The Turning Point
After posting “No Time To Run” up on Amazon’s Kindle Direct Publishing, the real turning point came a few months later when I decided to run an advertisement on Kindle Nation Daily. Kindle Nation Daily was a newsletter sent out to thousands of subscribers that highlights free and discounted ebooks. It was one of the first of its kind, and now it has morphed into Book Gorilla and also competes with websites like BookBub.
It wasn’t cheap, but it was another chance I was willing to take. I looked back at all the time I had invested in this book and decided to place one final bet on myself.

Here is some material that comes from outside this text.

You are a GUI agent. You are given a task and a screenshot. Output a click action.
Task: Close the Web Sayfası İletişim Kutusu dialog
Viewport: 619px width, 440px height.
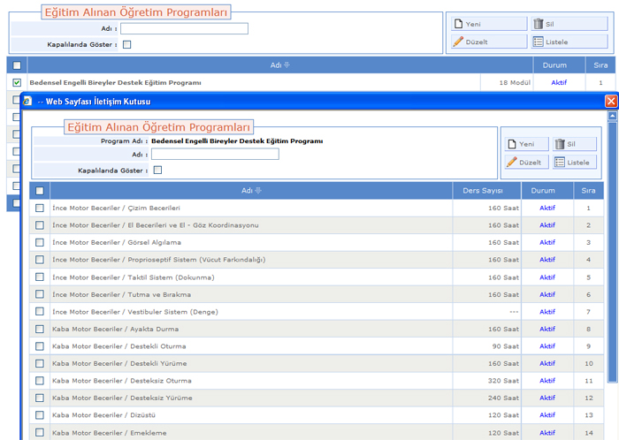[x=610, y=102]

The initial reader reviews of “No Time To Run” were generally positive and I even had readers who emailed me to tell me how much they liked “No Time To Run.” They wanted to know when the next one was going to come out. I didn’t tell them that I hadn’t written anything new in eight years.

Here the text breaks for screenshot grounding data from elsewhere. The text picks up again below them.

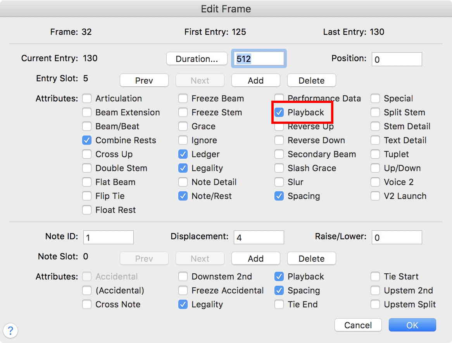Image resolution: width=452 pixels, height=343 pixels.
Task: Open the Duration dialog
Action: [x=197, y=59]
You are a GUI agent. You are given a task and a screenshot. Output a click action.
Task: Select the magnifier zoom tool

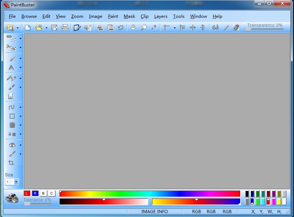143,27
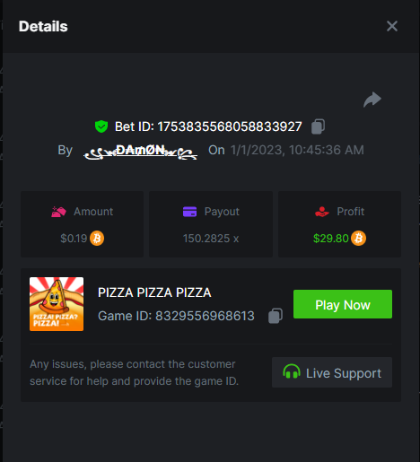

So, I decided to run this giveaway on Kindle Nation Daily. For one day I would allow people to download my book for free. I decided that, although I wouldn’t make any money, I might get some more reviews and word might spread about my book. Who knows? These were the early days of Kindle Direct Publishing, and nobody had much figured out.
The advertisement ran in the morning, and when I check that evening over 40,000 people from all over the world had downloaded my book. It was crazy. “No Time To Run” became the Number One on Amazon’s list of “free” books, and then the next day the ranking carried over to the paid bestseller list. “No Time To Run” became the Number One Legal Thriller on Amazon and hit its Top Twenty Paid Bestsellers. With the help of algorithms and the visibility of these bestseller lists, people were discovering my book and taking a chance on me.
It was crazy.
“No Time To Run” led to “No To Die” which led to “No Time To Hide.” The success of these three books led to Thomas & Mercer publishing “Little Boy Lost” as well as “Good Intentions” and “Without Precedent.” Although I now have a publisher and work with a great team of editors, I still have a lot of love for “No Time” series.

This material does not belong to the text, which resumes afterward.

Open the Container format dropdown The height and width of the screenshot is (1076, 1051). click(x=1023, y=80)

Self-published books are now called “indie” or “independent.” I like the term independent because it puts writers in the same category as musicians. There are plenty of very talented musicians and bands who are not signed by a major record label. Yet, their music is really good. People show up to their shows, and they make a little money too. Perhaps their albums aren’t as polished as those produced at a major record label, but there’s an authenticity about them. They’re aspirational. They’re hopeful. They’re true to the artist’s vision.
That’s how I feel about my indie books. “No Time To Run” and the “No Time” series are not as polished as the books published by Thomas & Mercer. There are some typos and grammatical errors. I also think that I’ve learned many things as a writer since their initial release. There is, however, something different about them. The “No Time” books were more experimental than the stories I write now and also lighter and quirky. Looking back I can tell that I was in a different place in my life when they were written. There’s a real sense of urgency, particularly in “No Time To Run.” I was a young man in a hurry. I wanted to do something different. I wanted to make my mark. I wanted to take the reader on a ride.
“Without Precedent” is my sixth book that is out in the world. Three of my most recent books have been published by Thomas & Mercer, and it has been wonderful working with editors and getting fresh perspectives on my plots, characters, and hunting down and killing the typos. I’m so proud of Little Boy Lost, Good Intentions, and Without Precedent, but I wanted to take a moment and look back at the beginning of how all of this got started. Writing is a skill, and I couldn’t have written any of these books without first writing the “No Time” series featuring Michael Collins and his sidekick, Kermit Guillardo and taking a leap of faith.
There is no right way to be a writer. We are storytellers, and our job is simply to put stories into the world.